The lamentation of players in the creative industry about lack of support or neglect by governments has been going on for many years.
They have expressed their unhappiness with how political parties seem to find them relevant only during election years and often fail to implement promises made to the sector.
Politicisation has also been blamed for the slow progress the industry is making, and as a solution to mitigating their challenges, rapper Edem, known in real life as Denning Edem Hotor, is advocating a blueprint for the creative industry that political parties will follow irrespective of which of them gets into power.
According to him, that is the only way the creative industry will move forward and stop being an afterthought for political parties.
“I would expect whoever comes into power to come back to we the creatives, and actually create a blueprint that is cast in stone, that goes beyond any party coming into power.
“This will ensure that our things are influenced by the interests of people who think that their agenda is fostered and remains progressive all through the times.

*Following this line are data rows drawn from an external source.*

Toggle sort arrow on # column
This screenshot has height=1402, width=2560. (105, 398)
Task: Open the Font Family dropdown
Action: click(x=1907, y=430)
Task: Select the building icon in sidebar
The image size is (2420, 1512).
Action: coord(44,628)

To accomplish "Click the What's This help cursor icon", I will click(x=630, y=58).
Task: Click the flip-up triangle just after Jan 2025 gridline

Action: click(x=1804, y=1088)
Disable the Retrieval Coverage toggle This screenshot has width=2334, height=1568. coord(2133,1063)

“We need a blueprint that supersedes any government, that supersedes any party colour, that would be a roadmap to the success of the industry and that will go a long way to foster the progress of the creative space,” he said.
Edem made the comments when he participated in a forum by Graphic Showbiz on the creative industry on the theme, “Moving From Promises to Action: A discussion of Party Manifestos on the Creative Industry,” which came off at the Executive Theatre of TV3 on Monday, November 23.
Edem also urged political parties to be more precise and detailed in their promises to the creative industry.
“When I went through the various parties and their manifestoes, I realised that everybody is trying to put across a message to be able to get our attention. It wasn’t like that in the past but what I also noticed was that there wasn’t any rigorous breakdown of what they’re trying to offer.
“I think that has been the case for a very long time, there are no rigorous timelines, there are no clear indications of where funding is going to come from.
“I believe that when it goes to the public sector and they are tackling other parts of the economy it is more rigorous but when it comes to the creative arts space, it’s just an overview and not dealt with properly and that is something in future all the parties should command so that we are accorded that respect that we require as creative people,” he said.
Apart from Edem, who spoke on music, other members of the panel were Oswald Okaitei who spoke on poetry; George Bosompim, Public Relations Officer of the Ghana Academy of Film and Television Arts (Film); Kojo Bentum-Williams, Senior Expert on Communications in Africa at the World Tourism Organisation (Tourism); CEO of Glitz Africa/UNFPA Ambassador, Claudia Lumor (Fashion) and Abeiku Sagoe (Theatre).
The forum, which attracted many prominent names in the industry, was moderated by Graphic Showbiz columnist/General Manager, TV at Media General, Francis Doku, and had Media General and Cheezzy Pizza as partners.